§ **Given problem 1**: In the essay about purging unworn clothes, when did the writer and their spouse last go through their clothes seriously?
§ **Given problem 2**: Decide whether each statement agrees with the essay about purging unworn clothes, and quote the words that settle it: (a) The writer usually avoids the closet by turning to some other important chore or project. (b) After unpacking, the couple did not go through their clothes again. (c) The writer finds that tricking themselves does not work.
§ **Given problem 3**: Write the next part of the essay about purging unworn clothes, starting after its last sentence.

One reason those ghosts are so strong is because they are really a manifestation of anxiety. Spend any part of your childhood or young adult life where food and shelter were in jeopardy because of money issues, and those anxieties get a lot of power. And because we survived some of those situations thanks to some packrat in the family who kept that old appliance when they bought a new one which we can now use after ours broke until we can afford to replace it, well, those anxieties can rightly remind us that “You might need that someday!” is true.
To get out of the abstract for a bit: one of the tasks that has been on my list for a while was to go through the closet and my chest of drawers to purge clothes that I don’t wear anymore. We last did that seriously two years ago while preparing to move… and we did it again when we unpacked, because after all that packing and moving we were both feeling that we had not been ruthless enough in the purge leading up to the move.
But we’re both also busy with work and chores and so on, so it is easy to put it off. I have also learned that those ghosts will enlist the aid of my inner procrastinator in interesting ways. Usually I distract myself with another chore or project that is important, but manages to grow into something bigger. The trick, I have learned, is to actually say out loud, either to myself or my husband, “I really want to go through the closet and drawers this weekend to get rid of the clothes that don’t fit me any more.” And even though whether they fit isn’t the only reason I plan to get rid of some clothes, if that’s the only part I admit out loud, it’s harder for my to procrastinate.
Yes, I just admitted that I have to trick myself. The funny part is that it works.

§ **Stored data**:
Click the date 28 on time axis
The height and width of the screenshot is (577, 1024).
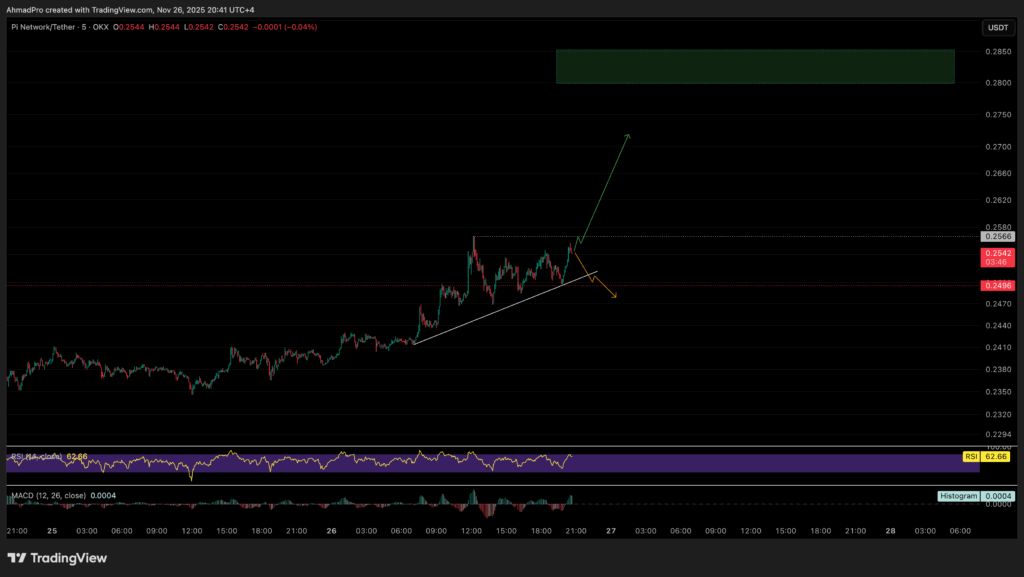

§ **Exercise response 1**: Two years ago, while preparing to move.

§ **Exercise response 2**:
(a) Yes: "Usually I distract myself with another chore or project that is important, but manages to grow into something bigger."
(b) No: "and we did it again when we unpacked"
(c) No: "The funny part is that it works."

§ **Exercise response 3**:
Weekend before last I started at the closet. One reason it had become urgent is that the closet is so full of clothes that it is difficult to put clean clothes away after I do the laundry. It’s a struggle to squeeze things in. The side effects of that are that it is difficult to find a particular garment when we want and that a lot of shirts especially get weird creases because everything’s jammed in.
Because I had been doing other housework that day, I didn’t get started on the closet until nearly 2:30 in the afternoon. As I pulled things out of the closet, giving them a look over and trying them on, it was easy to toss things that don’t fit (or don’t fit comfortably), or if they have another physical issue (there was one really nice dress shirt that I really like that got a coffee stain on it that resisted all my attempts to remove, and it wound up being put back in the closet because the packrat ghosts in my head convinced me that I could think of something to remove the stain later.
It was more difficult to put things in the “get rid of” pile that had no physical problems, but that I just know I’ll never wear again. There are a few reasons that I know I won’t wear something ever again. Sometimes it’s something that I bought because I thought it would go really well with something else and I either no longer own that other garment or once the outfit was assembled it didn’t look good or it had a major impracticality or whatever. Other times it’s just that while it looked good in the store, later I didn’t like how it looked on me. And other times it’s just, I’m over that–whatever look it was.
If I keep it, it will just hang in the closet. It will be looked at from time to time while I’m looking for something else, but I will never pull it out and actually wear it. I know that. No matter how much I know that, I feel a tide of guilt rising inside as I contemplate tossing it into the “give away” pile.
The trick I have used in that situation is to ask myself, “If my friend Kristin were here, what would she ask me?” And what I imagine Kristin (who I sometimes call “the Ruthless One” in these circumstances) would ask me is, “Are you really ever going to wear that, or is it just going to take up space that you could put to better use with things you actually do use?”
And once I have imagined Kristin saying that (or similar), the guilt recedes and I can put the shirt or whatever into the pile.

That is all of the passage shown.